It seems clear in the Barcelona case that the authorities could have done more in terms of prevention. Not only did the city fail to install barriers, the regional and national counterterror forces didn’t detect the terrorist cell, even though its leader was an imam with a criminal record for drug and immigrant tracking, had previous contact with terrorists in prison, and had been the subject of a query from police in Belgium to police in Barcelona.

The city of New York has developed a muscular counterterror apparatus at strategic as well as tactical levels. There’s the FBI-led counterterror task force, the NYPD’s counterterror division, and the NYPD intelligence unit whose reach extends into neighboring states and to overseas capitals, where liaison officers gather intelligence and develop alliances.

Nonetheless, yesterday’s attacker slipped through. In the aftermath, New Yorkers refused to let the violence interfere with trick or treating or the Halloween parade. That’s heartening to U.S. and European counterterror officials, who say the United States has better defenses than Europe in many ways — but also a vulnerability at the political level.

_STORED RECORDS_
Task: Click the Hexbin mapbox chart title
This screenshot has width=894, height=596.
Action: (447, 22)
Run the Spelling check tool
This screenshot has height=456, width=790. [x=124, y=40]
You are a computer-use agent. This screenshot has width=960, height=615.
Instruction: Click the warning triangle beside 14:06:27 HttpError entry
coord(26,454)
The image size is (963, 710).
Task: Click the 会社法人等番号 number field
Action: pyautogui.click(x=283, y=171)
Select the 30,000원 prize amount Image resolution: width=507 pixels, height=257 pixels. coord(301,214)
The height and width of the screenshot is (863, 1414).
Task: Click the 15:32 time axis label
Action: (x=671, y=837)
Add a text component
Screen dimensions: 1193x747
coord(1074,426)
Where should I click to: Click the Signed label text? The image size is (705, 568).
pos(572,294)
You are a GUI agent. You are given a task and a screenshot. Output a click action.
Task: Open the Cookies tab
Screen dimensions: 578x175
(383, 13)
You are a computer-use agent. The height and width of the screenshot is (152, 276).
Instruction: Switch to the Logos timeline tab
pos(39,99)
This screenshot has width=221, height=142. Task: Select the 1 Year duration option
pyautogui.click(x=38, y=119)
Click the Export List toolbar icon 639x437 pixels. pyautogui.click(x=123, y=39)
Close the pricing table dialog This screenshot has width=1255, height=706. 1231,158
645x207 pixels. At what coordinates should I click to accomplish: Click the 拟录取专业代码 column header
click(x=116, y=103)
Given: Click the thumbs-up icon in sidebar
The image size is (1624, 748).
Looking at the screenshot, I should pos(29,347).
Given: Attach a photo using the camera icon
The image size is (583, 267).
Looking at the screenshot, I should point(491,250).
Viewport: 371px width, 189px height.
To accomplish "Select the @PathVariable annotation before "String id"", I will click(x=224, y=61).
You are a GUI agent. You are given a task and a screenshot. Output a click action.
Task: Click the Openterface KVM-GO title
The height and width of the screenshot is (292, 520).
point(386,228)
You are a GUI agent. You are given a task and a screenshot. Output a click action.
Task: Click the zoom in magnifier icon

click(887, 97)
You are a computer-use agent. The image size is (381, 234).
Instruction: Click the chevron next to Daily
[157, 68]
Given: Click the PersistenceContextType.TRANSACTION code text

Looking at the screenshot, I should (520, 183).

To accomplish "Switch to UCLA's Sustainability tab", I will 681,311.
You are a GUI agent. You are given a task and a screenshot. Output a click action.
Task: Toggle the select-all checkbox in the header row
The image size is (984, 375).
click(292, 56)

_LIST OF TASKS_
A. Answer these questions from the passage on counterterrorism in Barcelona and New York:
(i) What religious role did the leader of the group in Barcelona hold?
(ii) Which New York unit has a reach that extends into neighboring states and to overseas capitals?
(iii) Which two events did New Yorkers refuse to let the violence interfere with?
B. State whether each statement agrees with the passage on counterterrorism in Barcelona and New York. Answer yes or no, and quote the words that decide it.
(i) The city of Barcelona installed barriers before the attack.
(ii) Police in Belgium had sent police in Barcelona a query concerning the leader.
(iii) Officials consider the United States free of vulnerability at the political level.
C. Write the next part of the passage on counterterrorism in Barcelona and New York, picking up after its final sentence.
The data stand apart from the counterterrorism passage and are not part of it.

_RESPONSES BY TASK_
A.
(i) He was an imam.
(ii) The NYPD intelligence unit.
(iii) Trick or treating and the Halloween parade.

B.
(i) No: "Not only did the city fail to install barriers"
(ii) Yes: "had been the subject of a query from police in Belgium to police in Barcelona"
(iii) No: "but also a vulnerability at the political level"

C.
In an interview with ProPublica earlier this year, the former director of the intelligence community’s National Counterterrorism Center, Matthew Olsen, warned against proposed extreme restrictions on Muslim refugees and immigrants and the tone of the political debate about terrorism. He and other experts say that one of America’s great strengths has been its ability to integrate immigrants, including Muslims, and to avoid provoking the kind of resentment and alienation that have fed radicalization in many European nations.